#### The task:
Please count how many lines below contain the word "THANG" and reply with only that number.

#### Data section:
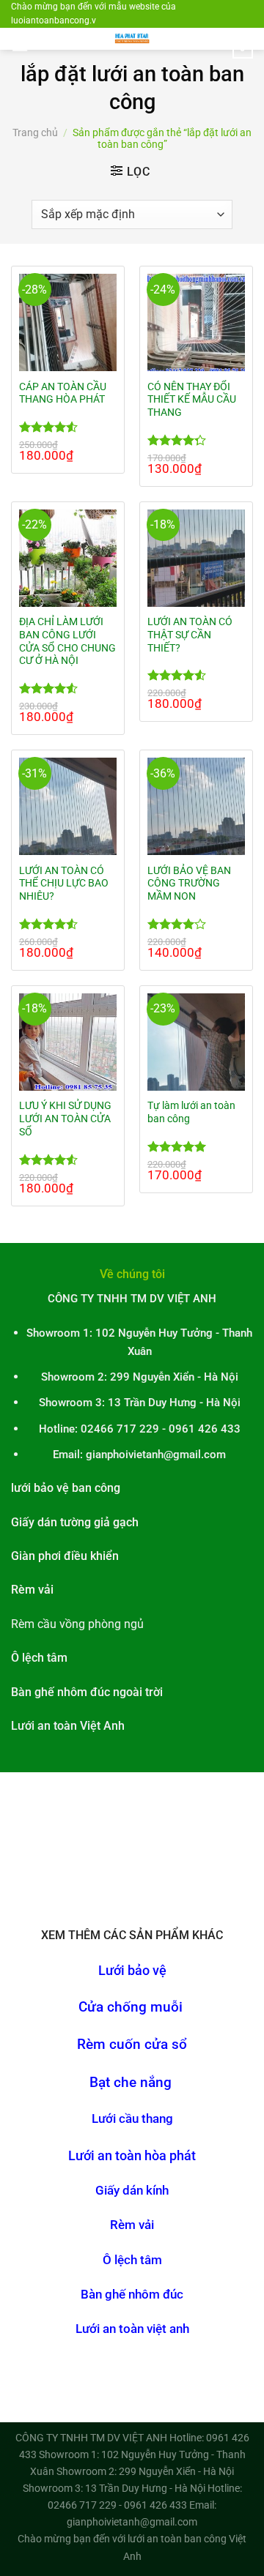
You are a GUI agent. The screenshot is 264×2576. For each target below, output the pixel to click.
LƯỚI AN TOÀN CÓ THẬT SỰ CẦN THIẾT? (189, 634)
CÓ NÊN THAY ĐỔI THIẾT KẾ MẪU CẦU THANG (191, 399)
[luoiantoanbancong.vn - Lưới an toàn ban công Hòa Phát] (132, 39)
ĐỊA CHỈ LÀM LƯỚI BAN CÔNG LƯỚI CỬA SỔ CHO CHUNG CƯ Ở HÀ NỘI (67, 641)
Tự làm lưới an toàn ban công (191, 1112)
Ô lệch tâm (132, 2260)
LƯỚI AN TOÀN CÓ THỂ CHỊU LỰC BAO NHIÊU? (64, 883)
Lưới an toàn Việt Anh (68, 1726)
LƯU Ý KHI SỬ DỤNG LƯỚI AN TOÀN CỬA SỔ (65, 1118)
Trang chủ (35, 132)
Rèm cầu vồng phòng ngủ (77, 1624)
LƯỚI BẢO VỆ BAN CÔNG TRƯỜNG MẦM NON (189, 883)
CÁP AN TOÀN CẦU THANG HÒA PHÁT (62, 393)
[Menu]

#### The answer:
2